By Dave Ramsey
Q: I’m fairly responsible with finances, but my girlfriend is in a terrible financial situation with a lot of credit card debt, an expensive car payment and a big, fancy apartment. Plus, she just quit her job because she didn’t like it anymore. Now she’s thinking about filing bankruptcy and thinks us moving in together will help solve her problems. If she can’t handle her finances on her own, what’s going to happen if we get together? Can you help?
A: This is someone to keep dating, not marry right now or move in with and see if she changes her spending habits. You’d have a very tough life being married to this woman unless she makes some real attitude adjustments where her money is concerned.
I can’t say if she’s technically bankrupt, but she definitely needs to move into a cheaper apartment and sell the car for starters. Still, bankruptcy’s not going to solve anything if she’s got a heart problem. By this I mean she buys stuff to try and make her happy and lives beyond her means in the process.
Lots of people have the idea that they are what they drive, or they are where they live. Those are heart problems, and that’s the way I was many years ago until I had some sense knocked into me by going broke. Then I realized I had to stop and make some changes.
This doesn’t mean that she isn’t worthy of your love or she’s a terrible person, but it does mean that the girl has got some growing up to do. Money matters aside, you don’t quit your job without a plan unless you’re being sexually harassed or abused, or there’s some matter of principle at stake. Leaving one job for another is OK. But the idea of deciding you just don’t like something and walking away from it when you’ve got a bunch of bills, is just plain irresponsible.
She’s probably not bankrupt, but there are some definite character issues that need to be addressed.
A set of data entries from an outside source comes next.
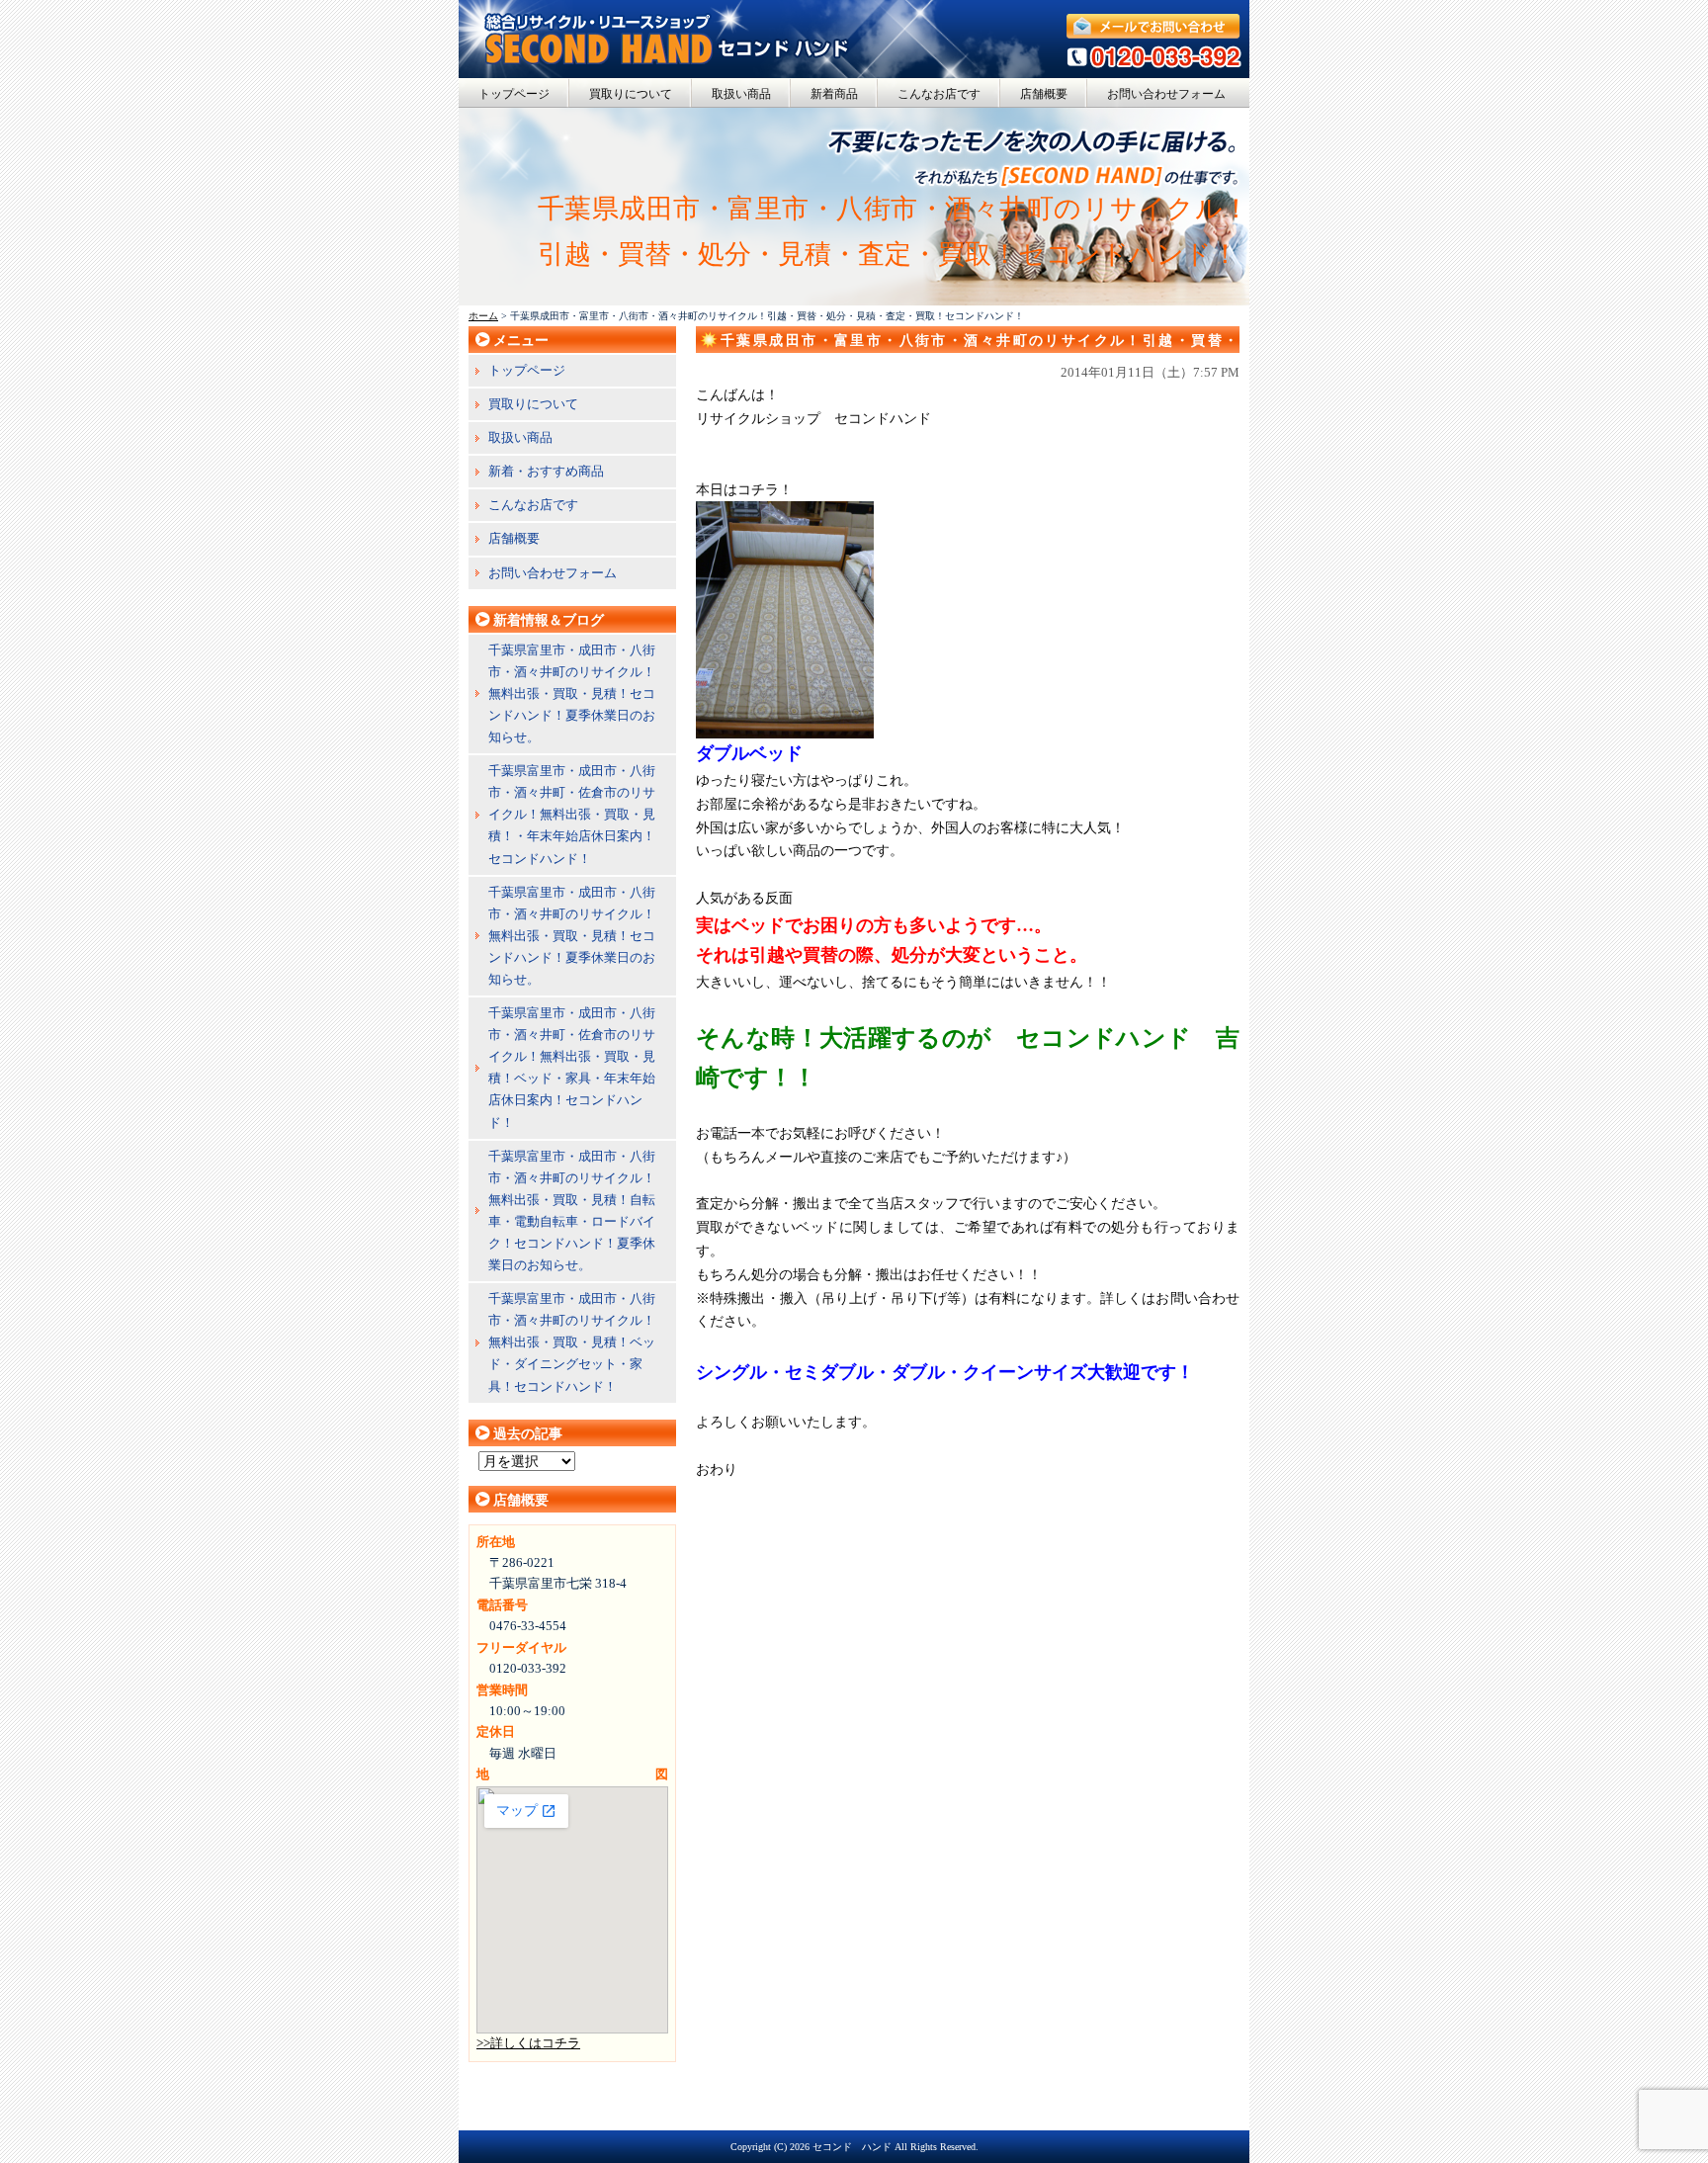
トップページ (514, 94)
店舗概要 (1044, 94)
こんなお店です (939, 94)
Hopefully, you two can work through this together.
Q: My husband likes to borrow money on fix-up projects around the house. He says he knows how to manage money and will pay the loans back quickly. The other day, he came to me for money to make the payment on the latest loan he took. Then he started fussing at me when I didn’t have the money to make the payment. It’s not the first time this sort of thing has happened. How can I make it stop?
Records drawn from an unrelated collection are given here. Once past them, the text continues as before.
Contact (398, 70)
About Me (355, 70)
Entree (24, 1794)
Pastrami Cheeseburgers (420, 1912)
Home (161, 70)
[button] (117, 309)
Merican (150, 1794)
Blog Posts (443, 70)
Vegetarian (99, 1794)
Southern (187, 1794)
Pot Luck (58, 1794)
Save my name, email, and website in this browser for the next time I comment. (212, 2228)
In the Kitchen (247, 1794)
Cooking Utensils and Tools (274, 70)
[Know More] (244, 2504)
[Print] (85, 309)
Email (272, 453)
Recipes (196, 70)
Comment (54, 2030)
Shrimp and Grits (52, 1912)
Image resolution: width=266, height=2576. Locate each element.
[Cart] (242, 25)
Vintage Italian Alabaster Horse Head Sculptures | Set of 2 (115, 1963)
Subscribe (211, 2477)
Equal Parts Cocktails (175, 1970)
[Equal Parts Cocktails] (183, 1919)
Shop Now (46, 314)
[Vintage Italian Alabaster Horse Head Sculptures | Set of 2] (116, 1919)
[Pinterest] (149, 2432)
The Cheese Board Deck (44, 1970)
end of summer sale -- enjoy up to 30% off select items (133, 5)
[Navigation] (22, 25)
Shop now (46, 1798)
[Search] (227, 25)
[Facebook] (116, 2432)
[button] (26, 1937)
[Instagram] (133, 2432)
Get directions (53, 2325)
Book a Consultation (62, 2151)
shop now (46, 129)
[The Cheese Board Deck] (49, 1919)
A: This guy needs a swift kick in his rear end. He says he knows how to manage money, but he doesn’t know how to save up to rewire the garage?
It sounds to me like you’ve got an overgrown teenager on your hands instead of a husband. It’s bad enough that he can’t take care of his own responsibilities, but then he turns around and fusses when you won’t do it for him. That’s ridiculous.
Marriage is all about unity. Once the rings go on those fingers it’s a “we” thing, not a “me” thing. Husbands and wives should work together to form a game plan that will help them win in life, and that includes finances.
I think you should take the money he’s asking for and use it to see a good marriage counselor. There are some real issues here that need attention. You guys need to deal with them and create a real marriage before this situation gets any worse.